Data for processing ::
-- -- --

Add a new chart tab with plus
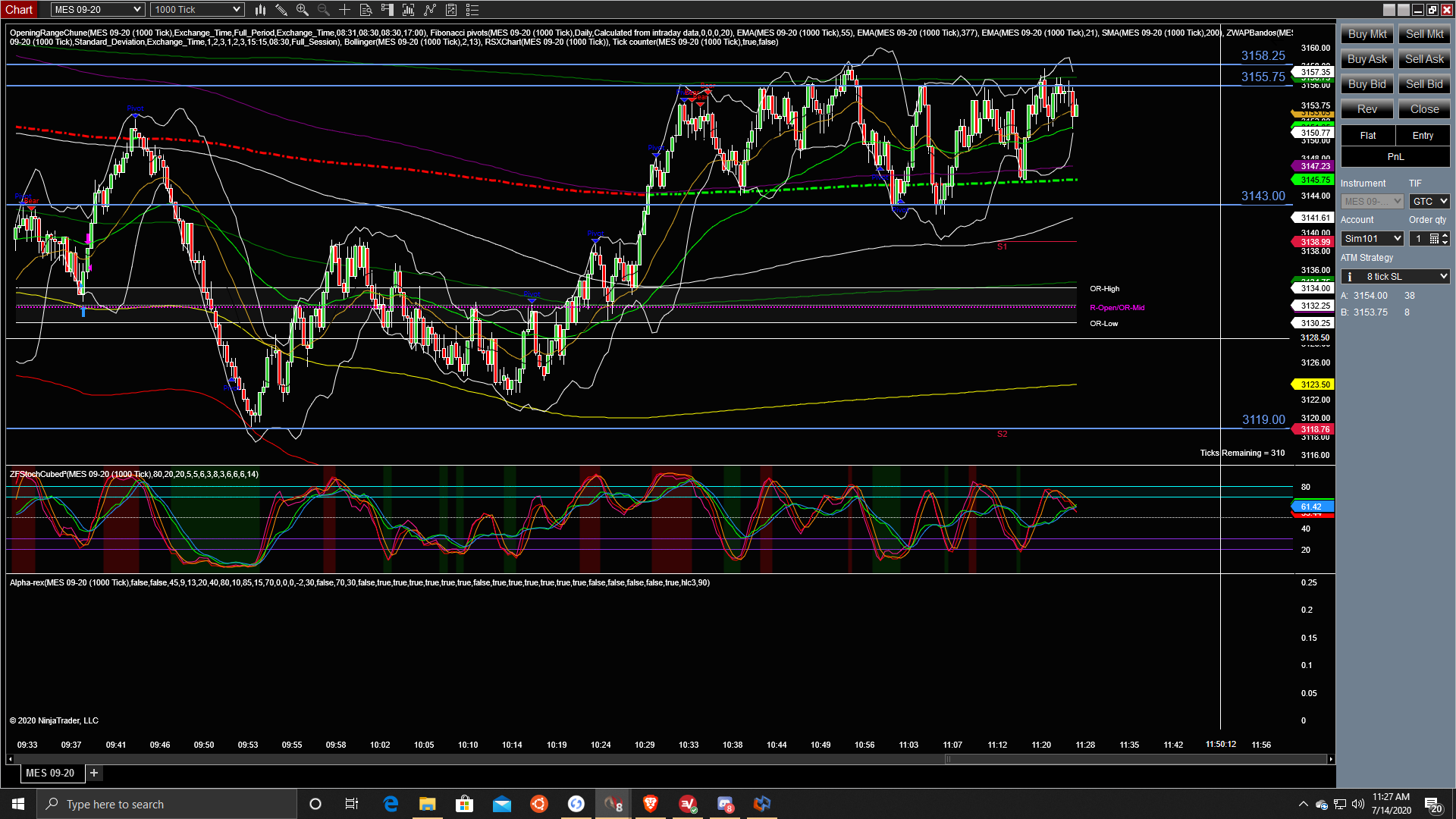This screenshot has height=819, width=1456. (x=94, y=773)
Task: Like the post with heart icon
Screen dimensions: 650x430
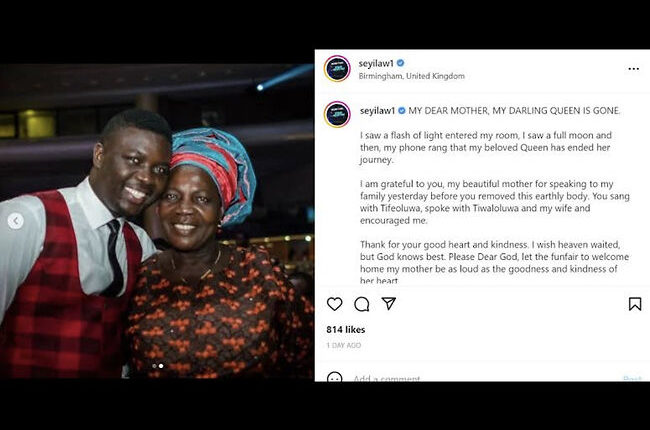Action: point(335,304)
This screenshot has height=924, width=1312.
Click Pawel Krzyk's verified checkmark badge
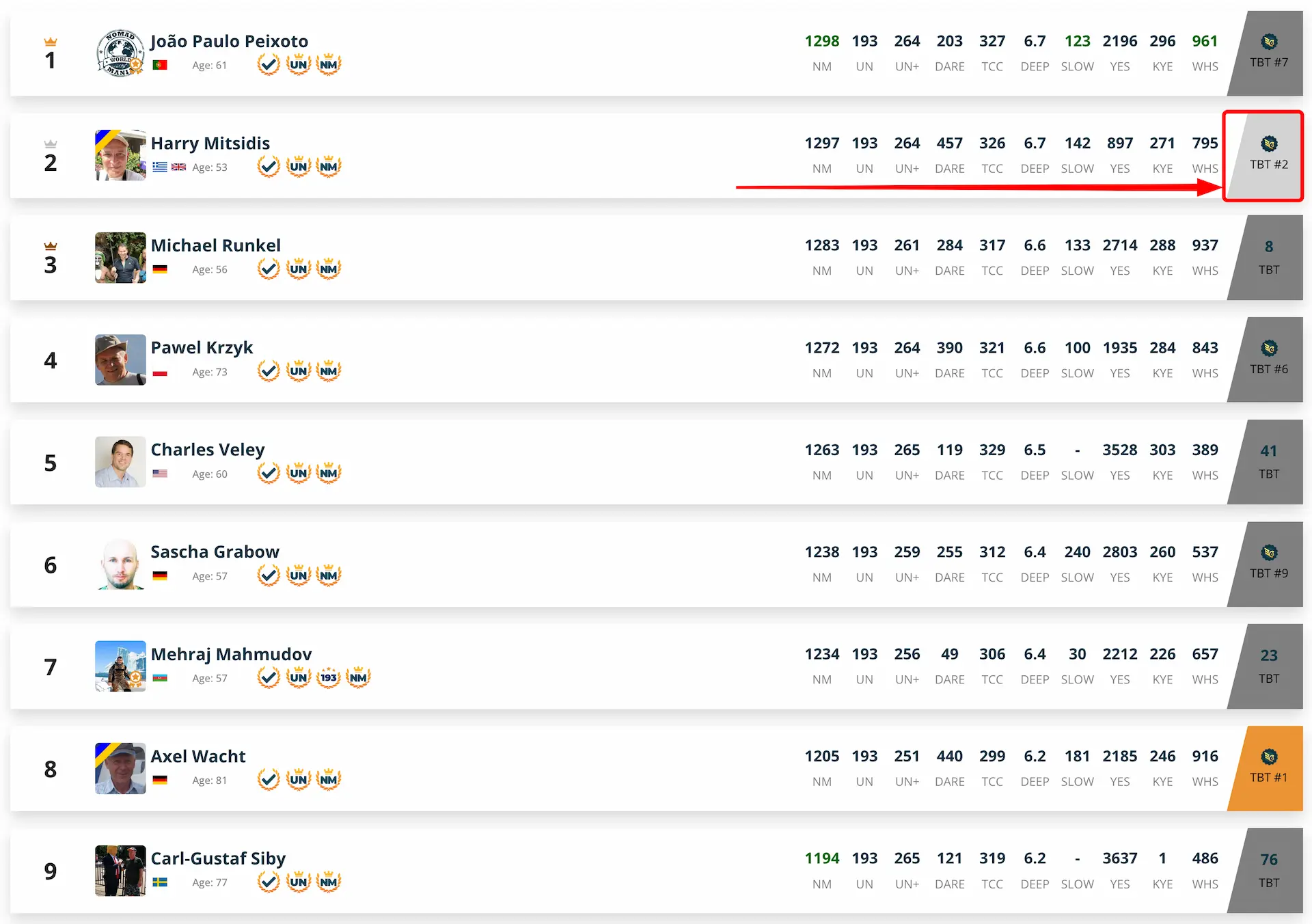point(269,371)
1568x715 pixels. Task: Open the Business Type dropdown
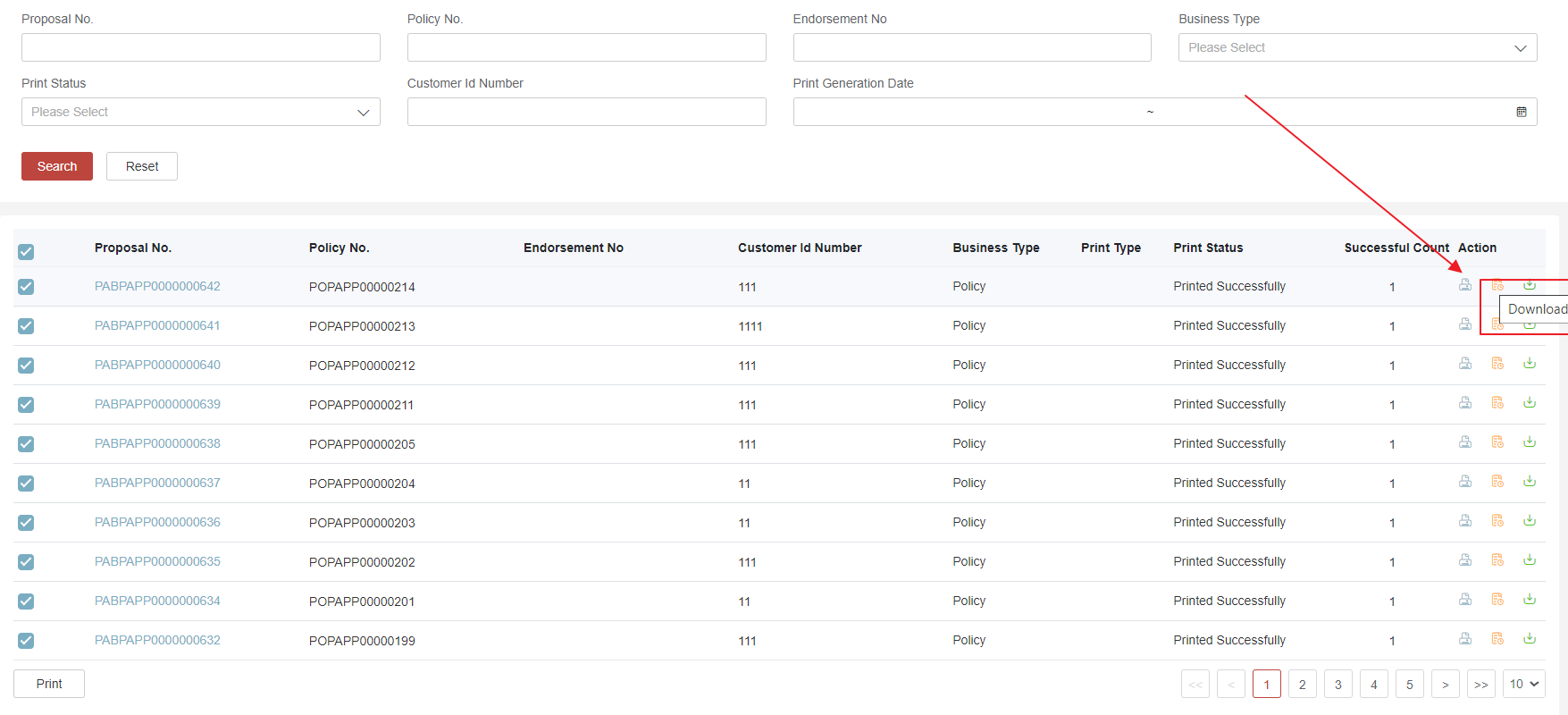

-- -- --

Aim of the exercise :: Rewrite the material above as a numbered list with one item per line, omitting any blank lines and leaving out the pictures.

Reply ::
1. Add a new chart tab with plus
2. This screenshot has height=819, width=1456. (x=94, y=773)
3. Task: Like the post with heart icon
4. Screen dimensions: 650x430
5. Action: point(335,304)
6. This screenshot has height=924, width=1312.
7. Click Pawel Krzyk's verified checkmark badge
8. point(269,371)
9. 1568x715 pixels. Task: Open the Business Type dropdown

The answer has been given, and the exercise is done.